Claudia Winter möchte mit ihrem umfangreichen Buch einen Beitrag zur Weiterentwicklung der praktischen Pflegeausbildung leisten. Dafür geht sie in einem empirischen Teil der Frage nach, mit welchen emotionalen Belastungssituationen Auszubildende in der praktischen Pflegeausbildung konfrontiert sind und wie sie diese erleben. Basierend auf den Ergebnissen dazu entwickelt sie ein Konzept für eine persönlichkeitsstärkende Praxisbegleitung. Dies geschieht in der Intention, auch das Bewusstsein dafür zu stärken, welchen Einfluss belastende Erlebnisse in der praktischen Ausbildung haben können. Als Konsequenz sollte die Praxis als bedeutsamer Lernort vermehrt anerkannt werden. Zugleich zielt die Autorin mit dem entwickelten Konzept darauf ab, Hilfestellungen für eine positive und offene Emotions-, Reflexions- und Gesprächskultur zu geben, in der Auszubildende auf anspruchsvolle emotionale Herausforderungen in der Praxis vorbereitet und mit diesen dann nicht alleine gelassen werden.
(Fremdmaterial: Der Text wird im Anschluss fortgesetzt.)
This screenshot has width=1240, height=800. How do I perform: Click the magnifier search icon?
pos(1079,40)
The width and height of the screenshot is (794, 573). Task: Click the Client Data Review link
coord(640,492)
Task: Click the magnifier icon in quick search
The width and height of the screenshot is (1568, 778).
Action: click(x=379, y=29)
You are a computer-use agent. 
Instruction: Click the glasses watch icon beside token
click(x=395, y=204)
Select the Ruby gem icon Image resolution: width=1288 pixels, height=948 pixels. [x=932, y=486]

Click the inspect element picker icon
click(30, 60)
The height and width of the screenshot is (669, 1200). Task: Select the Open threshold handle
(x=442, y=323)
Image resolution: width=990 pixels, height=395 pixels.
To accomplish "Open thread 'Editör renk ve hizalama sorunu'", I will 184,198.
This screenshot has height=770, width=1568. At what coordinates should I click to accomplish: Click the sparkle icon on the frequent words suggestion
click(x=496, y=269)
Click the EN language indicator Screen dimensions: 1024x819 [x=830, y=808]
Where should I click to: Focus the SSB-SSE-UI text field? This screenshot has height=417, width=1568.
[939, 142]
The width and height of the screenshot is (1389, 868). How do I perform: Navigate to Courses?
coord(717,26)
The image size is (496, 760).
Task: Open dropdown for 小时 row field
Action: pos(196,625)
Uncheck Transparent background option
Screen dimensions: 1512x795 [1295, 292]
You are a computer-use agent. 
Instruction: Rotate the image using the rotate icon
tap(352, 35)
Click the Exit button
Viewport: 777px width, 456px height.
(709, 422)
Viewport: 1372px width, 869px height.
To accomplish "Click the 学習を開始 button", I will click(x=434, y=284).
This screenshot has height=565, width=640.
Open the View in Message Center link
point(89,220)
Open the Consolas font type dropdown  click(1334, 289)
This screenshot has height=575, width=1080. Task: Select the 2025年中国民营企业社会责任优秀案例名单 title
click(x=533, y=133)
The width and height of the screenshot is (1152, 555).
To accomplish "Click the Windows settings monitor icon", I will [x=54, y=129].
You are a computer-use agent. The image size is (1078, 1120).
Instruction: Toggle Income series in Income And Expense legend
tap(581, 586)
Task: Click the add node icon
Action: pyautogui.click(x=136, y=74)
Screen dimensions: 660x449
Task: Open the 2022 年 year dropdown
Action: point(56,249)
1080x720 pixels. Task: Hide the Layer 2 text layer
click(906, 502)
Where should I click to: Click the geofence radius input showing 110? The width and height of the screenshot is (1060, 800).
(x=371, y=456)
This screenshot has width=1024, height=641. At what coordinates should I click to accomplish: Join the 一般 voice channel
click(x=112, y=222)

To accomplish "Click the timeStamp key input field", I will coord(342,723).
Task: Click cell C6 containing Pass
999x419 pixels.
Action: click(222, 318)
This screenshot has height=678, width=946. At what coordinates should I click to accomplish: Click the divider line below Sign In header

In ihrer Studie unterzog Winter 79 Reflexionsarbeiten zum Thema „Belastende Situationen und der Umgang damit“ einer qualitativen Inhaltsanalyse nach drei übergeordneten Aspekten: Bei den emotionalen Hintergründen wurden Gefühle wie Hilflosigkeit, Angst, Trauer, Verzweiflung, Zorn oder Aggression genannt. Die kognitiven Hintergründe beleuchten, wie Auszubildende ihre Belastungen erklären oder begründen. Handlungshintergründe erfassen Reaktionen im Sinne von Verhaltens- oder Handlungsweisen der Auszubildenden in belastenden Situationen. Das Spektrum der genannten Belastungssituation ist sehr weit und reicht vom Aushalten körperlicher Nähe über Konfrontation mit Aggression und Gewalt, Umgang mit Sterben und Tod, ethische Dilemmata in der Pflege, Zusammenarbeit im Team bis hin zum Umgang mit ökonomischen Zwängen. Mit 165 Seiten ist die sehr detaillierte und zitatreiche Beschreibung der Studienergebnisse als das Kernstück des Buches zu sehen.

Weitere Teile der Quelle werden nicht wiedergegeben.